Le résultat après impôt devrait être «encore meilleur» (perte nette de 6,9 millions en 2003). Swissmetal explique son retour aux chiffres noirs par sa restructuration financière – une augmentation de capital de 51,3 millions de francs, acceptée par les actionnaires à la fin juin. L'entreprise, alors surendettée, a pu assurer sa survie. Swissmetal a dû abandonner son site allemand et supprimer quelque 30 emplois. 787 personnes étaient employées fin 2004.

Le groupe a vécu une sévère crise en novembre, lorsque le personnel de Swissmetal Boillat à Reconvilier a cessé le travail, réclamant le départ du patron du groupe, l'Allemand Martin Hellweg. L'affaire a finalement trouvé un dénouement après une semaine.
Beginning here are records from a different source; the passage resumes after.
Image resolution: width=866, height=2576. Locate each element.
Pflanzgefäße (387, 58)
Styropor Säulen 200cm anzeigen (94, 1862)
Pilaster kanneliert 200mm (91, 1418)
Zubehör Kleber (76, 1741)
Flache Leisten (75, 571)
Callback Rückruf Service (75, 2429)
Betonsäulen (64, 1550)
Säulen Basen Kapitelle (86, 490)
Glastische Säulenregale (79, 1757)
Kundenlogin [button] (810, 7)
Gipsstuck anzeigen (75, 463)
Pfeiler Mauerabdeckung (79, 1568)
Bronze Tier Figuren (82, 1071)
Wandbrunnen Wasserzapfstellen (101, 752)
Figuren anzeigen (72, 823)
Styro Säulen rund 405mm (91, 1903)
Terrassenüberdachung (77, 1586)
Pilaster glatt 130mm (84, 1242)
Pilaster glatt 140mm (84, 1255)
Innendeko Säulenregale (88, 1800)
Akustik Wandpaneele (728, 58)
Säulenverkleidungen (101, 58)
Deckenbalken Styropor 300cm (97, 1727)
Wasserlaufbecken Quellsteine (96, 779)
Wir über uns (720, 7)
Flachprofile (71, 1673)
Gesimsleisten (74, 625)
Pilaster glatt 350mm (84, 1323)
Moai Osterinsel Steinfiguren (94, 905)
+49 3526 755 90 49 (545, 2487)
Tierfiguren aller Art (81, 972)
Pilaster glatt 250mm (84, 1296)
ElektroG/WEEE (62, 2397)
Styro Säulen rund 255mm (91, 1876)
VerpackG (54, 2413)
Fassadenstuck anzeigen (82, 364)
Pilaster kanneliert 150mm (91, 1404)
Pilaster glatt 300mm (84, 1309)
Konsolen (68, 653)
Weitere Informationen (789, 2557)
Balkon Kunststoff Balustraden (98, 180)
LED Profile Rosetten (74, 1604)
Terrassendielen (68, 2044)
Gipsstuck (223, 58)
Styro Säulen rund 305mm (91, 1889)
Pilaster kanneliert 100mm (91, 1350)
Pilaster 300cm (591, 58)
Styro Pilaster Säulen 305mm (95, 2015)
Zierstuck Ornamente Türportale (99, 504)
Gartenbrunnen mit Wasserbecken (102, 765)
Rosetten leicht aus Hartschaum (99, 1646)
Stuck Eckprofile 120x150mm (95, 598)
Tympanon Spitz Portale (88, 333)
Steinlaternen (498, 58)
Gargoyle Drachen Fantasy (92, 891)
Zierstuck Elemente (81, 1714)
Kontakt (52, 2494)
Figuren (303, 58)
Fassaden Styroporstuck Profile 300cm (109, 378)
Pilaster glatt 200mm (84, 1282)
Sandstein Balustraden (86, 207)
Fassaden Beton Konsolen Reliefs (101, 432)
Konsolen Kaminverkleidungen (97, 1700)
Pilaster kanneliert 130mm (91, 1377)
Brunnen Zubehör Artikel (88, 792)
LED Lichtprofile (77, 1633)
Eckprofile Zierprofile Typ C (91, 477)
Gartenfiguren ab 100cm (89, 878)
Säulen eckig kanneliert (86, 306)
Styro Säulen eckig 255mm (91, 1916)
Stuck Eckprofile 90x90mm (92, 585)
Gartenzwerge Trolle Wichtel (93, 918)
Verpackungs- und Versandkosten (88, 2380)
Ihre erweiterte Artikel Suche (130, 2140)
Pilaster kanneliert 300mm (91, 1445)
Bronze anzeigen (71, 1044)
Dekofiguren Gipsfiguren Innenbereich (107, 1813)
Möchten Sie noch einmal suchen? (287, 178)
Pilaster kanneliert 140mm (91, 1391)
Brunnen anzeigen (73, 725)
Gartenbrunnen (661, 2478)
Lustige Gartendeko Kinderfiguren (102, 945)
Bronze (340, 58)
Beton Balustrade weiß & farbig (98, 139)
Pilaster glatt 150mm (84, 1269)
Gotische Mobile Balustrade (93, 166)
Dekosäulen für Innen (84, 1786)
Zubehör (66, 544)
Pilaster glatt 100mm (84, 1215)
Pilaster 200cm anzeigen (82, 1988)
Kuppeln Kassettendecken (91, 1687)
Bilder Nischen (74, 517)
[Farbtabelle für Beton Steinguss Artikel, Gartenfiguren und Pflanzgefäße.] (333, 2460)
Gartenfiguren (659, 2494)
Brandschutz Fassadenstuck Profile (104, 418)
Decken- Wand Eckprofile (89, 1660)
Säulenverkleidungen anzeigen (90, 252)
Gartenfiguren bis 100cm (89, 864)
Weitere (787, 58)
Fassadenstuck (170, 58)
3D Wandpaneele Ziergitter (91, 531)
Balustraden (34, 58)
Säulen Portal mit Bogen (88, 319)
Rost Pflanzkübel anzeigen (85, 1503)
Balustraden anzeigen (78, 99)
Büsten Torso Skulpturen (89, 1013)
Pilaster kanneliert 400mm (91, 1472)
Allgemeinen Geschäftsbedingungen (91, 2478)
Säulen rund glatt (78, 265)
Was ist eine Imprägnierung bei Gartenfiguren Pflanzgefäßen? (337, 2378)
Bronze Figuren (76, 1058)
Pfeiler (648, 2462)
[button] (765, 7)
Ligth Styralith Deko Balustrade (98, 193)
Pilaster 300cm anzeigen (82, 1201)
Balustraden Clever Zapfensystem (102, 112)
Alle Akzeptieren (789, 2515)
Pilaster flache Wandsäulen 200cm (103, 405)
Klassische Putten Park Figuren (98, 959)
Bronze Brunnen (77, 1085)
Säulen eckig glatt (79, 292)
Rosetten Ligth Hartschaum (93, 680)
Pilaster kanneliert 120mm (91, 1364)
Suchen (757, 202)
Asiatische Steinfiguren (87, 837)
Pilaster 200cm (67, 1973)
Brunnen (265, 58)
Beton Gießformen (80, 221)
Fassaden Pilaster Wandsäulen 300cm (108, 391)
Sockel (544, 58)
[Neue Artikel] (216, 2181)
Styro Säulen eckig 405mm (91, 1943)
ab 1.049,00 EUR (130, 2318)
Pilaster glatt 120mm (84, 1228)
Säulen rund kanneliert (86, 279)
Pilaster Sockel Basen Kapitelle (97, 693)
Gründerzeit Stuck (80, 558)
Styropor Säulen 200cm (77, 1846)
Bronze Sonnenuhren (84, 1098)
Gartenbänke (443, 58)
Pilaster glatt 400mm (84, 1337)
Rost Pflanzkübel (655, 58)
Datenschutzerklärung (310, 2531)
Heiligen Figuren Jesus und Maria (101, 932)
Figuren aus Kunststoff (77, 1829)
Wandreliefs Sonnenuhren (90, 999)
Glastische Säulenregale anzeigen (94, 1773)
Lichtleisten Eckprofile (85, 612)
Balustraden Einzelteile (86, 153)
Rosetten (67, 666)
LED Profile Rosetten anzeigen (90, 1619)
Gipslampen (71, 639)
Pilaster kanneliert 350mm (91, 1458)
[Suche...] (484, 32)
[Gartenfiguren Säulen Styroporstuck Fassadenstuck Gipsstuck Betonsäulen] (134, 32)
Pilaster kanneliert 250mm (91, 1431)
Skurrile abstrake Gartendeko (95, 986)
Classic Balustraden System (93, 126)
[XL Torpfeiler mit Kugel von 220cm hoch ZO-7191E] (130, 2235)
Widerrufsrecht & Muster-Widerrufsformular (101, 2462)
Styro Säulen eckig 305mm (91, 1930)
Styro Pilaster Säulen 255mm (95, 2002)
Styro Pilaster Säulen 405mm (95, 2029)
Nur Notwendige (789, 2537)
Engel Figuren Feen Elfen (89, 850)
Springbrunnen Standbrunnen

Le directeur du groupe s'est vu encadrer de trois adjoints, dont un pour l'usine du Jura bernois (environ 400 collaborateurs), dont la poursuite des activités a été confirmée.

Si 2004 s'est achevée sur une performance clairement positive, les perspectives sont en revanche pessimistes pour cette année. «Le niveau des commandes pour les deux premiers mois de l'année est nettement inférieur à celui très élevé du début 2004», a précisé Swissmetal. L'action a perdu près de 8% jeudi.